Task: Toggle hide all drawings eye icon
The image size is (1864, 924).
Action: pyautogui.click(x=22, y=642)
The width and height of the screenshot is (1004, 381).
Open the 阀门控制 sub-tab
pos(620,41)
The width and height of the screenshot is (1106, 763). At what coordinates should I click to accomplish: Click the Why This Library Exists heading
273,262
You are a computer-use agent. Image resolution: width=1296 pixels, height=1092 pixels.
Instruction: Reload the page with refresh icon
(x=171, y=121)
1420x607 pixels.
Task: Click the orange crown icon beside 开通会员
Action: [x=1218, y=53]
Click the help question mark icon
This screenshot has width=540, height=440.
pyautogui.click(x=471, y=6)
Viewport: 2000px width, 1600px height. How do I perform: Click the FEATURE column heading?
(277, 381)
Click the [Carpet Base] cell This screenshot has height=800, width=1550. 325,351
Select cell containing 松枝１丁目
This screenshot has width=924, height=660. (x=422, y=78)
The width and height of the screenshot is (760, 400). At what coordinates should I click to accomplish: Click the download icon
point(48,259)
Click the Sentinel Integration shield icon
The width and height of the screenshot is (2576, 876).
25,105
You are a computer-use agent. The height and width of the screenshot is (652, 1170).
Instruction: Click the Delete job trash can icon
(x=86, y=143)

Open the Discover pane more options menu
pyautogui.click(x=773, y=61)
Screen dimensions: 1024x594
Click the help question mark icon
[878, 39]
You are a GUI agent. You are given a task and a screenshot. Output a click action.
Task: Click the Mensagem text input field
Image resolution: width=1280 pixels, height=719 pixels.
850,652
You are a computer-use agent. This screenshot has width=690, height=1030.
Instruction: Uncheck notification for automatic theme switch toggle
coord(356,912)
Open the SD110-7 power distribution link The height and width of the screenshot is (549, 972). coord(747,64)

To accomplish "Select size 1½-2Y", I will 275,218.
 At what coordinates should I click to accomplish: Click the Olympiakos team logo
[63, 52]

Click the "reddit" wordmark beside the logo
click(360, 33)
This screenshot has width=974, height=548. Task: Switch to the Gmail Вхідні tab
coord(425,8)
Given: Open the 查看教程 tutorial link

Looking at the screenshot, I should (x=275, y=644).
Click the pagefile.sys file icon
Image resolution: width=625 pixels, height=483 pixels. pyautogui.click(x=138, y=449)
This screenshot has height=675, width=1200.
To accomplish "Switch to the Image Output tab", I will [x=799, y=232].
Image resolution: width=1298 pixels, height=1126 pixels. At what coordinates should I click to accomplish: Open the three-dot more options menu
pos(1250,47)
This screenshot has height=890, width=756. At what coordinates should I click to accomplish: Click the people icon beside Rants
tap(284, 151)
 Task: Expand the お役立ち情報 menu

◆ Exercise prompt ◆
What is wanted is an exact copy of the data.

◆ Solved exercise ◆
Task: Toggle hide all drawings eye icon
The image size is (1864, 924).
Action: pyautogui.click(x=22, y=642)
The width and height of the screenshot is (1004, 381).
Open the 阀门控制 sub-tab
pos(620,41)
The width and height of the screenshot is (1106, 763). At what coordinates should I click to accomplish: Click the Why This Library Exists heading
273,262
You are a computer-use agent. Image resolution: width=1296 pixels, height=1092 pixels.
Instruction: Reload the page with refresh icon
(x=171, y=121)
1420x607 pixels.
Task: Click the orange crown icon beside 开通会员
Action: [x=1218, y=53]
Click the help question mark icon
This screenshot has width=540, height=440.
pyautogui.click(x=471, y=6)
Viewport: 2000px width, 1600px height. How do I perform: Click the FEATURE column heading?
(277, 381)
Click the [Carpet Base] cell This screenshot has height=800, width=1550. 325,351
Select cell containing 松枝１丁目
This screenshot has width=924, height=660. (x=422, y=78)
The width and height of the screenshot is (760, 400). At what coordinates should I click to accomplish: Click the download icon
point(48,259)
Click the Sentinel Integration shield icon
The width and height of the screenshot is (2576, 876).
25,105
You are a computer-use agent. The height and width of the screenshot is (652, 1170).
Instruction: Click the Delete job trash can icon
(x=86, y=143)

Open the Discover pane more options menu
pyautogui.click(x=773, y=61)
Screen dimensions: 1024x594
Click the help question mark icon
[878, 39]
You are a GUI agent. You are given a task and a screenshot. Output a click action.
Task: Click the Mensagem text input field
Image resolution: width=1280 pixels, height=719 pixels.
850,652
You are a computer-use agent. This screenshot has width=690, height=1030.
Instruction: Uncheck notification for automatic theme switch toggle
coord(356,912)
Open the SD110-7 power distribution link The height and width of the screenshot is (549, 972). coord(747,64)

To accomplish "Select size 1½-2Y", I will 275,218.
 At what coordinates should I click to accomplish: Click the Olympiakos team logo
[63, 52]

Click the "reddit" wordmark beside the logo
click(360, 33)
This screenshot has width=974, height=548. Task: Switch to the Gmail Вхідні tab
coord(425,8)
Given: Open the 查看教程 tutorial link

Looking at the screenshot, I should (x=275, y=644).
Click the pagefile.sys file icon
Image resolution: width=625 pixels, height=483 pixels. pyautogui.click(x=138, y=449)
This screenshot has height=675, width=1200.
To accomplish "Switch to the Image Output tab", I will [x=799, y=232].
Image resolution: width=1298 pixels, height=1126 pixels. At what coordinates should I click to accomplish: Open the three-dot more options menu
pos(1250,47)
This screenshot has height=890, width=756. At what coordinates should I click to accomplish: Click the people icon beside Rants
tap(284, 151)
 Task: Expand the お役立ち情報 menu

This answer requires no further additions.